NEW YORK, June 22, 2026, 6:04 a.m. ET
- Coeur Mining is set to join the S&P MidCap 400 before trading starts Monday, which will put NYSE: CDE on more passive index radars.
- CDE last traded at $17.51, off $0.04 or about 0.23%. Market cap is around $18.11 billion, and trailing P/E stands at 14.1x.
- Spot silver was last at $66.18, which is still 20% lower than Coeur’s average realized price of $82.85 in the first quarter.
Coeur Mining, Inc. (NYSE: CDE) traded near flat at $17.51, slipping $0.04 or about 0.23% in the most recent Monday quote. Traders were watching the stock as it entered the S&P MidCap 400 ahead of the June 22 open. The shift isn’t tied to a new mine or fresh earnings. Instead, S&P Dow Jones Indices pushed Coeur into the index lineup today, with the gold and silver market also catching a bounce. Gold gained 0.7% and spot silver was up 2% in early global moves, but CDE did not follow metals higher.
NYSE: CDE spent years as a jumpy silver play, but now the stock’s getting pulled into a key index club. S&P Dow Jones Indices said it was tweaking the S&P 500, S&P MidCap 400 and S&P SmallCap 600 to better match their target market-cap sizes. Coeur Mining / CDE / Materials will join the S&P MidCap 400, taking the spot of BellRing Brands, according to its table.
The main info is in the forced-flow sensitivity, not the headline. BlackRock’s iShares Core S&P Mid-Cap ETF, tracking the S&P MidCap 400, showed $124.0 billion in net assets as of June 18. For every 10 basis points of CDE inside a fund of that size, that’s about $124 million, or 7.1 million CDE shares at $17.51. This isn’t about the final index weight, but more of a scale check for traders. It’s also why CDE can look different inside midcap portfolios: the stock’s trailing P/E of 14.1x is about 40% below IJH’s portfolio P/E of 23.45x.

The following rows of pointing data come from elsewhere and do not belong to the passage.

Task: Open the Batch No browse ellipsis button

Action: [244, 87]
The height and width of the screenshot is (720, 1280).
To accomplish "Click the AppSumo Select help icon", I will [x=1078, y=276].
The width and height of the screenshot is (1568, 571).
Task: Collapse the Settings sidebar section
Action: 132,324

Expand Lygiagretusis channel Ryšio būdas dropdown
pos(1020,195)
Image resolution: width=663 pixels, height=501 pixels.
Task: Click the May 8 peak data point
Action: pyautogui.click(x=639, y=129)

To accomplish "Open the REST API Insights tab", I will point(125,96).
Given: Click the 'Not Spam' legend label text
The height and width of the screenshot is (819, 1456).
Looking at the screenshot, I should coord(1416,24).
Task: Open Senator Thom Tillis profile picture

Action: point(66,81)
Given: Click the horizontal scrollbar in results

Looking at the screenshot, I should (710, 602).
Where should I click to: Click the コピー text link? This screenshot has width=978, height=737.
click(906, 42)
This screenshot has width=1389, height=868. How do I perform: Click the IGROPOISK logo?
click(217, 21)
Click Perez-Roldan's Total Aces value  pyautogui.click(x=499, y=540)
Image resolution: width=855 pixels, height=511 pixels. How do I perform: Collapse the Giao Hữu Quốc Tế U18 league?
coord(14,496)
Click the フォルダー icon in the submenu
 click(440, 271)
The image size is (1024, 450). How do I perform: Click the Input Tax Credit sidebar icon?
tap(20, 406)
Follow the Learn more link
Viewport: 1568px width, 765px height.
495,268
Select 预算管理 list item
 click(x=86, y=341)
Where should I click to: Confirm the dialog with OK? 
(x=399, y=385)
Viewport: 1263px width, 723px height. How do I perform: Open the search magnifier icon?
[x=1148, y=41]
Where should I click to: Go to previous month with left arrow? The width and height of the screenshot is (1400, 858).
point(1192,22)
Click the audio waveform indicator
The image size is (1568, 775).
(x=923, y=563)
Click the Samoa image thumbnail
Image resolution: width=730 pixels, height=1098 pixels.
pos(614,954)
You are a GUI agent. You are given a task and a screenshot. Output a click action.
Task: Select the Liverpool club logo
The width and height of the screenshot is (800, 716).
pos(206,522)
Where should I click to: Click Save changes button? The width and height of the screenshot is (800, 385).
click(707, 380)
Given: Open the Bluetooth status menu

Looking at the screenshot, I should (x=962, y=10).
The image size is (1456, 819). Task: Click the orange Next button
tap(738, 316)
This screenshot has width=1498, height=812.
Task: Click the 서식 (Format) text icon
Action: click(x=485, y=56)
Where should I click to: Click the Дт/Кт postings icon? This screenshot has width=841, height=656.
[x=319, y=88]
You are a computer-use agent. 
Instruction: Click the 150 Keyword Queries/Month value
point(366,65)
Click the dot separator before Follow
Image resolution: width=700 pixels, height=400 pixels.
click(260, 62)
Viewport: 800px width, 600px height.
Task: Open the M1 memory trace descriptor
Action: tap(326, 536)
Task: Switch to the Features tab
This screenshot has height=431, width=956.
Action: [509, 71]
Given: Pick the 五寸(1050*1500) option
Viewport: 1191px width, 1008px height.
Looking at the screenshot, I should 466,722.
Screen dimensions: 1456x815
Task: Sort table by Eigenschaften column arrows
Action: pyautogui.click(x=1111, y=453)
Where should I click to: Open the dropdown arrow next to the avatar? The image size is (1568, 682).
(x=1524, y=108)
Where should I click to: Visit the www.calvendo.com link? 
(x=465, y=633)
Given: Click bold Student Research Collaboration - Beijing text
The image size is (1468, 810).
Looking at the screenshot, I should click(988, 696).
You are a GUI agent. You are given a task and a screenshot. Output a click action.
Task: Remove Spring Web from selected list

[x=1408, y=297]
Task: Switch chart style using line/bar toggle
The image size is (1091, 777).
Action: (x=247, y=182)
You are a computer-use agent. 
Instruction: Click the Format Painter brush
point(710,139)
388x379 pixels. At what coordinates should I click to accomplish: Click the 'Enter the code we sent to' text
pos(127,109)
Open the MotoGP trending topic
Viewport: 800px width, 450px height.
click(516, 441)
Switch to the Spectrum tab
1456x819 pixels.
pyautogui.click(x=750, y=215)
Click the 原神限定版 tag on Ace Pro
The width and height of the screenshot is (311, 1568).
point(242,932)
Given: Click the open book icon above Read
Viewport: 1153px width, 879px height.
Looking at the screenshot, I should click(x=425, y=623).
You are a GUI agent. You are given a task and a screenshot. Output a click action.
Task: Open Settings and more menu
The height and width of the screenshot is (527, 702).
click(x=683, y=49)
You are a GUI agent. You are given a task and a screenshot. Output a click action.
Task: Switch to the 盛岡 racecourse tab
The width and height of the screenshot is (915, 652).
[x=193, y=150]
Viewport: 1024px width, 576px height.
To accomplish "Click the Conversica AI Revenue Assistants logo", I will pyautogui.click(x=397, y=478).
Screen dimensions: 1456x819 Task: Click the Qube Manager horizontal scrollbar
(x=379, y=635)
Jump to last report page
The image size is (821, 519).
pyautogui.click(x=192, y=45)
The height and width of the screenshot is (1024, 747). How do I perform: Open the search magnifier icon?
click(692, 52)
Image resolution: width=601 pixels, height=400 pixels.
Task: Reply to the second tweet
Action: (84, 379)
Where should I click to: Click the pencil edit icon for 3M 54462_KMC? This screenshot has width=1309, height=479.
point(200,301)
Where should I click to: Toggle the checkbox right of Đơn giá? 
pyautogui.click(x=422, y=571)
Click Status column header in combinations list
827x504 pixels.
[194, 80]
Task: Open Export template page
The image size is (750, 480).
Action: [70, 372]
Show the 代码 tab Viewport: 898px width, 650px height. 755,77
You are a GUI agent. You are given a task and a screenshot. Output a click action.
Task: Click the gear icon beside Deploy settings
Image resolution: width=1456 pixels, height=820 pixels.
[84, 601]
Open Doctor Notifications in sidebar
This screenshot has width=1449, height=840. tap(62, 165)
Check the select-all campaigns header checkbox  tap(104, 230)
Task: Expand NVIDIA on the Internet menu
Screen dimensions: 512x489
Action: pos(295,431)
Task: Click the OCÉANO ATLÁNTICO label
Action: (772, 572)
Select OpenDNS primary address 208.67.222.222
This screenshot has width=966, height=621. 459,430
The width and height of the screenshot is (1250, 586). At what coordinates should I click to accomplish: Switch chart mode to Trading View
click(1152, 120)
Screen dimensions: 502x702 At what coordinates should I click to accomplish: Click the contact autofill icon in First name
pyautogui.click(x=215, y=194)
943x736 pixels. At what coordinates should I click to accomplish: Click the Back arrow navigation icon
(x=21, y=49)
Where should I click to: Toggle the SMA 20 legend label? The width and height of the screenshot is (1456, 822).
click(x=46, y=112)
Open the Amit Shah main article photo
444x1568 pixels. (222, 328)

The metals board is mixed. Spot gold bounced off a one-week low to $4,189.69 an ounce, Reuters said. Spot silver also gained, trading at $66.18. Oil eased as markets saw headlines on U.S.-Iran peace progress. Marex analyst Edward Meir told Reuters, “the situation is fluid” and said it could be smarter to “watch the action from the sidelines” for now. That’s relevant for CDE, with the stock priced off both index news today and on commodity moves minute to minute. Reuters
The math isn’t as bright as the surge in silver. Coeur averaged a realized silver price of $82.85 an ounce in the first quarter. But with spot silver at about $66.18 on Monday, prices are now roughly 20% lower than what drove its quarterly high. Gold prices show less of a drop. Monday’s spot was $4,189.69, around 4% below Coeur’s average gold price of $4,383 last quarter. The gap helps explain why the stock can get index attention but still see cautious trading.
Coeur’s earnings aren’t minor this time. For the first quarter, the company posted revenue of $856 million, with GAAP net income from continuing operations at $247 million, or $0.35 per share. Adjusted EBITDA was $475 million. Output reached 96,503 ounces of gold and 4.4 million ounces of silver. Management held firm on 2026 projections for 680,000–815,000 ounces of gold, 18.7–21.9 million ounces of silver, and 50–65 million pounds of copper.
Mitchell J. Krebs, Coeur’s chairman, president and CEO, called the quarter a “strong start to what is expected to be a record year.” The focus now, he said, is that Coeur isn’t just a high-beta silver name anymore. Investors are looking at it as a bigger North American metals platform. The New Gold deal gives Coeur more gold, silver and copper exposure. Business Wire
The move put a spotlight on Coeur after it closed the New Gold deal March 20. Coeur said New Afton and Rainy River would push total gold production up by 80% and boost copper output too. Krebs said it’s “an important milestone” for Coeur as it aims to become a senior precious-metals company. The update also rolled out a bigger $750 million buyback plan, a semiannual dividend of $0.02 per share, and a new $1.0 billion revolving credit line. Coeur Mining
The bear case is direct: if the stock can’t stay above the $17.50 area after the index effective date, passive flows could be priced in already. Coeur itself flags real risks—moves in gold, silver, and copper prices, trouble folding in New Afton and Rainy River, changing grades and recovery, permitting hold-ups, labor issues, inflation, equipment shortages, and trouble getting refinancing. For traders, a clear break below the last quote flips the MidCap inclusion from a flow event to just another failed trade.
The next live event comes up soon. Coeur said Krebs is set to speak at the J.P. Morgan Natural Resources Conference in New York on Tuesday, June 23, at 12:05 p.m. ET. The company will post the slides on its website. With today’s index rebalance done, the market is waiting to see in that talk whether Coeur can turn its larger footprint into margins and cash flow if silver stays well below its Q1 realized price.